Complete the following:
1 – Transcribe the part of the planning-appeal thread between "It may well" and "probably do both.", inclusive.
2 – Write the next part of the forum thread about the development site next door, picking up after its final sentence.

Source document:
- - - - -

# Development site next door



## velosolex (6 Nov 2009)

Next door a developer got approval, with conditions, from An Bord Pleanala, I did object but to no avail, do I have any grounds to appeal this as the issues I raised in my appeal were not taken into consideration. eg: The plans submitted by the developer were out of date and did not show my house extension which is adjacent to the development. If this goes ahead I will have the rear of six houses with 11 meter gardens terminating at the boundary and my extension is only a further two meters from same (13 meters between my gable with 4 living / bed windows and the rear of the proposed houses).
Also what is the position with the existing mature trees which were planted 30 years ago by my family but the developer proposed a two meter wall right through the middle of the trees while stating also retention of the trees! Can the developer cut down the trees without my permission? Note the previous owner put a single wire attached to the development side of the trees as a demarcation line, other wise there is no fence.
Has anyone succeeded in reversing a decision of An Bord Pleanala?


----------



## Brendan Burgess (6 Nov 2009)

You would need to  take legal advice.

I would guess that the only thing you could do is to ask for a Judicial Review by the High Court. 

Brendan


----------



## Guest122 (9 Nov 2009)

As far as I know you can only appeal An Bord Pleanala’s decision through the Courts, and that the Court will only look at the legality of the processes involved.

In other words they don’t care about the merits of planning, only that procedures were followed properly.


An Bord Pleanala’s decision is final and thus is subject to the whim of whatever pleb dealt with your appeal, so long as they followed all the correct procedures in dealing with the case in question.



DoI – I Found An Bord Pleanala to be less than useful in a previous life, and would love a 13m gap between structures/windows.


I don’t know about your boundary query and you would be best to get legal advice as Brendan suggested.


----------



## onq (10 Nov 2009)

Hi velosolex,

I'm afraid you may not have much of a case, if my reading of your distances is correct: 
(11 + 13) = 24 metres between your existing house and the developers proposed houses
22 metres is the rule of thumb for directly opposing rear windows in mature residential areas.

Unless the trees are on your land the developer does not need your permission to cut them down.
However if he has undertaken to retain them as part of the formal planning process then he must do so.
It may well have been the undertaking to keep the trees that persuaded the Board of Appeal to grant the permission.
That is to say, the tress will preserve the privacy of the houses and in that context their continued good health is material to the development

In relation to the trees having a wall going through them, this doesn't seem to make sense - it must be to one side or another.
If it lies within a certain distance [a rule of thumb is within the crown spread] then building a conventional block wall with strip footing and piers wall may well kill or destabilize the trees.
Cutting through the root system on one side will probably do both.
In addition there may well be a protected zone required in the planning permission to protect the trees - say 1.5 M outside the crown spread.

- - - - -

Dataset content:
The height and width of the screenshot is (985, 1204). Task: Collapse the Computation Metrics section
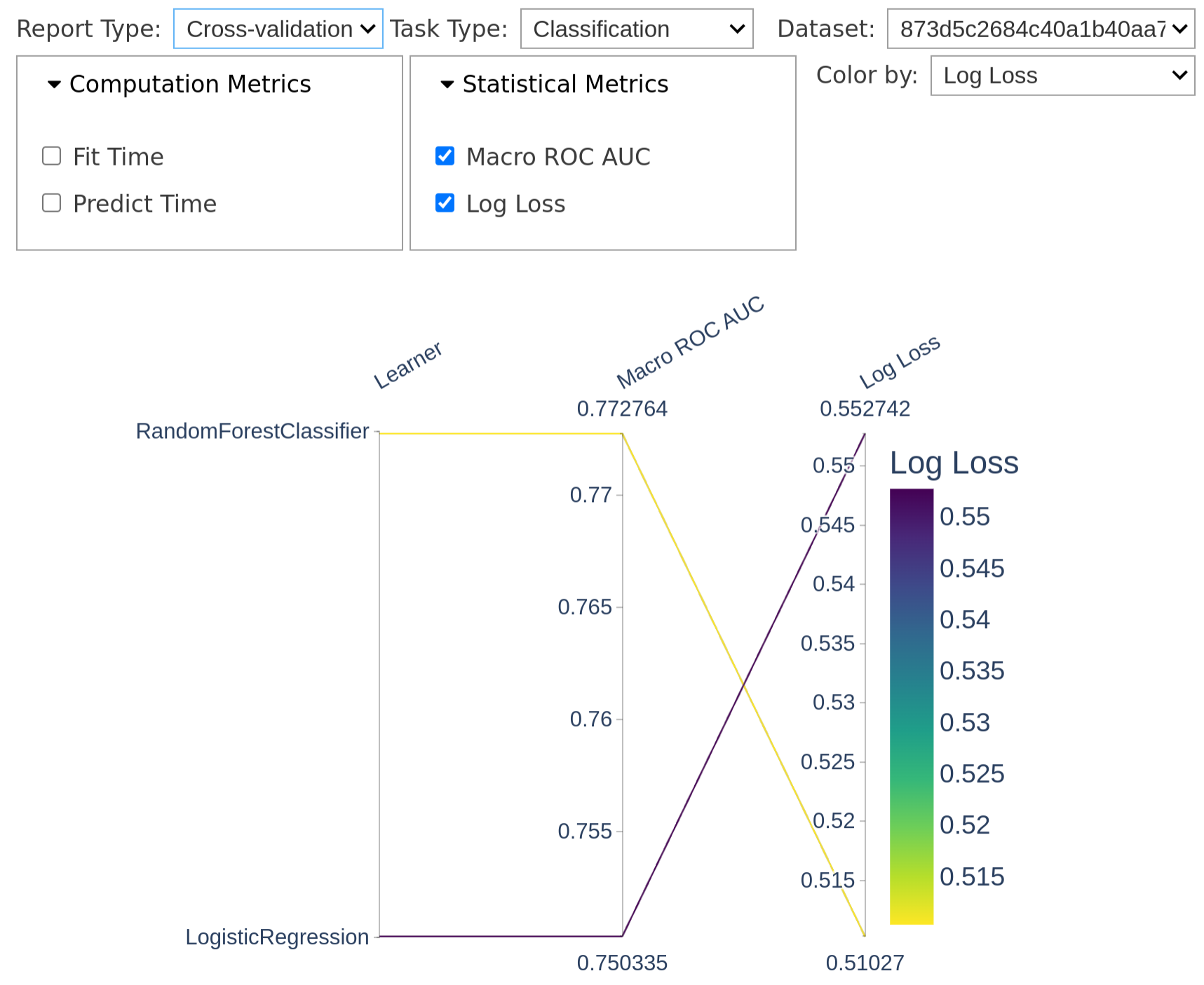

- - - - -

Results by task:
1 –
It may well have been the undertaking to keep the trees that persuaded the Board of Appeal to grant the permission.
That is to say, the tress will preserve the privacy of the houses and in that context their continued good health is material to the development

In relation to the trees having a wall going through them, this doesn't seem to make sense - it must be to one side or another.
If it lies within a certain distance [a rule of thumb is within the crown spread] then building a conventional block wall with strip footing and piers wall may well kill or destabilize the trees.
Cutting through the root system on one side will probably do both.

2 –
At this point the developer may be required to erect a temporary fence to ensure that the trees are not damaged - this is incompatible with building a conventional wall
That's not to say there isn't a way to build a wall;

one way to build a block wall is to use piles through the root system and ground beams with a base resting on the top of the soil
another way is to use a standard rear garden system of lightweight pre-cast piers with concrete planks at the bottom between them and timber infill panels above these.

You may be able to view the application drawings online or you may wish to have a building professional research them for you and issue a planning file report.
If you are concerned with the measures approved to protect the trees, you may raise the matter with the Parks department.
This is not to object to the development, but ti ensure that the work is monitored to ensure the trees are protected.

FWIW

ONQ.

[broken link removed]


----------



## Pope John 11 (10 Nov 2009)

onq said:


> Hi velosolex,
> 
> I'm afraid you may not have much of a case, if my reading of your distances is correct:
> (11 + 13) = 24 metres between your existing house and the developers proposed houses
> 22 metres is the rule of thumb for directly opposing rear windows in mature residential areas.


 
Is the OP not saying (11 + 2) = 13m which is less than the 22m as pointed out above?


----------



## onq (11 Nov 2009)

Pope John 11 said:


> Is the OP not saying (11 + 2) = 13m which is less than the 22m as pointed out above?



Well, actually, now that I read it again you may be correct Pope.

However this comment _"11 meter gardens terminating at the boundary"_ suggests that the distances on the other side are correct, full length gardens.
I'm not sure from the OPs description of what he's got, but re-reading it again it may be that he extended his house to within 2M of the rear boundary.
The phrase _"13 meters between my gable with 4 living / bed windows and the rear of the proposed houses"_ refers.

There are limits to what is allowed under the exempted development regulations - 1st floor windows within 11M of a boundary are not allowed.
So either the OP got planning permission and chose to fill part of his garden with an extension, or else he has built something which may not comply with the exempted development schedule.
If its the latter, the developer may be aware of this and may be doing him a favour by not drawing attention to it.

Regardless of this, the local planning authority tends to have regard to the distances between the original main house and any new housing.
If the owner extends inside his own 11M garden, reducing it, this does not generate a notional boundary 11M from the rear of the new extension.

Thanks for pointing out what looks like an error on my part Pope, but I worded the assumption to clarify my understanding to the OP, who has yet to respond.



HTH

ONQ.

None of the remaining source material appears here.